Blog | Progress, Trends, and Challenges in Mental Health: Q&A with Dr. Thom Bornemann

Dr. Thomas H. Bornemann, director of the Carter Center’s Mental Health Program, answers questions on the importance of the 30th Annual Rosalynn Carter Symposium on Mental Health Policy, progress made over the past three decades, and challenges that lie ahead.

Q: What progress has been made over the last 30 years since we began this symposium?

The last 30 years represent a sea change in the way mental health services are organized and delivered. In the early and middle 1980s, it was very much a psychiatry-driven system, with other services in support of that. Today, we’ve evolved to a more diverse set of providers, including consumers themselves. It is much more community-based now, meaning those people who have received mental health services now provide them. That will only increase.

Photo of Rosalynn Carter at the podium.
Former First Lady Rosalynn Carter opens the annual Rosalynn Carter Symposium on Mental Health Policy in November 2000, when she was awarded the Surgeon General’s Medallion for her leadership in the field of mental health. (Photo: The Carter Center)

Mrs. Carter’s Work

Mrs. Carter has worked for more than four decades to improve the quality of life for people with mental illnesses. Co-founder of The Carter Center with former U.S. President Jimmy Carter, Mrs. Carter chairs the Center’s Mental Health Task Force, an advisory body of experts, advocates, and consumers of mental health services that promotes positive change in the mental health field.

About the Symposia
Held each November, the symposia have examined such issues as mental illness and the elderly, child and adolescent illness, family coping, financing mental health services and research, treating mental illness in the primary care setting, and stigma. Learn more >

Q: What challenges lie ahead?

One challenge we’re tackling right now with a group of colleagues is a workforce shortage. We are a part of a number of groups, such as the Board of Regents, Department of Psychiatry at Emory University, and others who are attempting to address shortage issues. There hasn’t been a major investment in clinical training for mental health in over 20 years by the federal government. That has left a gap. We have an aging mental health provider community. Nearly half of the psychiatrists here in Georgia are 55 years old or older. We have a workforce that is inadequate in numbers and aging. This is a very serious issue that needs national attention.
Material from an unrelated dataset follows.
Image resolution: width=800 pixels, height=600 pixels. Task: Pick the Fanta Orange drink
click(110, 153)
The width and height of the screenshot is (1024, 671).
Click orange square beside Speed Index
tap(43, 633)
Also, ramping up more community-based services is necessary nationwide. Our challenge today is scaling up what we already know. Housing is key, coupled with supported employment, such as the Dartmouth model which features Individualized Placement and Support, among a number of employment models that have proven effective. Now is the time we must make a concerted effort to scale up what we know works

Q: What trends are you seeing in mental and behavioral health?

The greatest innovation in these last 30 years is the rise of the consumer movement. People living with mental illness became a part of the decision process. That’s particularly important in empowering people to take charge in their own lives and they are even becoming serious players at the policy level.
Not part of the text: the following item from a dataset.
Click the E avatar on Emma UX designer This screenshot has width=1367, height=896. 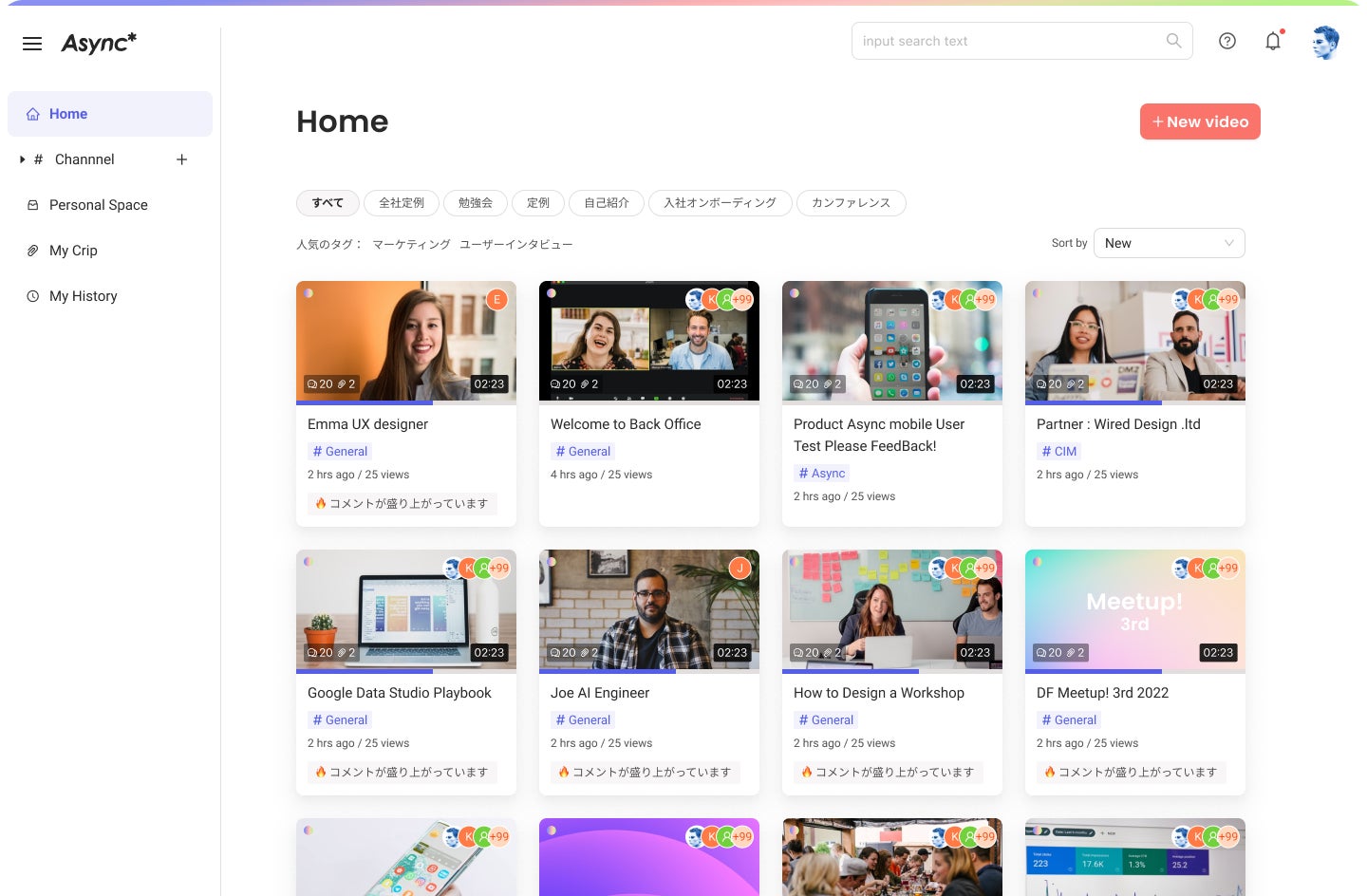click(496, 300)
Q: How will the Affordable Care Act affect mental health policy?

It will have a huge effect. Under the Affordable Care Act, there is a requirement that insurers must provide for coverage for up to 10 Essential Health Benefits, including mental health and substance abuse care. This means mental health and substance abuse care must be a part of insurance coverage, and that coverage must be provided at parity with other health conditions.

Former First Lady Rosalynn Carter has been a major force in many debates on parity and was a key witness in the passage of the parity legislation. Her years of commitment to this topic have helped to ensure its passage. Parity aides in preventing discrimination against those who have mental illnesses or a substance abuse issue.

Q: Why is it important to bring this group together annually for the Rosalynn Carter Mental Health Symposium?

We’re able to attract the best talent in the country and sometimes globally, who are willing to come here and share their wisdom and knowledge with our attendees. I think it’s a combination of the attraction of the theme chosen each year, and the quality of presenters and discussions. As a former attendee of The Carter Center Mental Health Program Symposium, it was a meeting that I would not miss. And the networking opportunity is also very important because much of the national mental health leadership attends or speaks at this meeting.

Q: Are you optimistic about the future of mental or behavioral health?

We have a lot to be optimistic about. The knowledge base has just exploded exponentially. Thirty years ago, our major goal was stabilization, not recovery. The whole concept of recovery is about a decade old. Now we can see, believe, and expect that people with mental illnesses can and will recover in the vast majority of cases. That’s a sea change as well. Recovery is really at the core of our efforts. We now have more optimism that even those people living with very serious mental illness can recover with the right amount of services and support.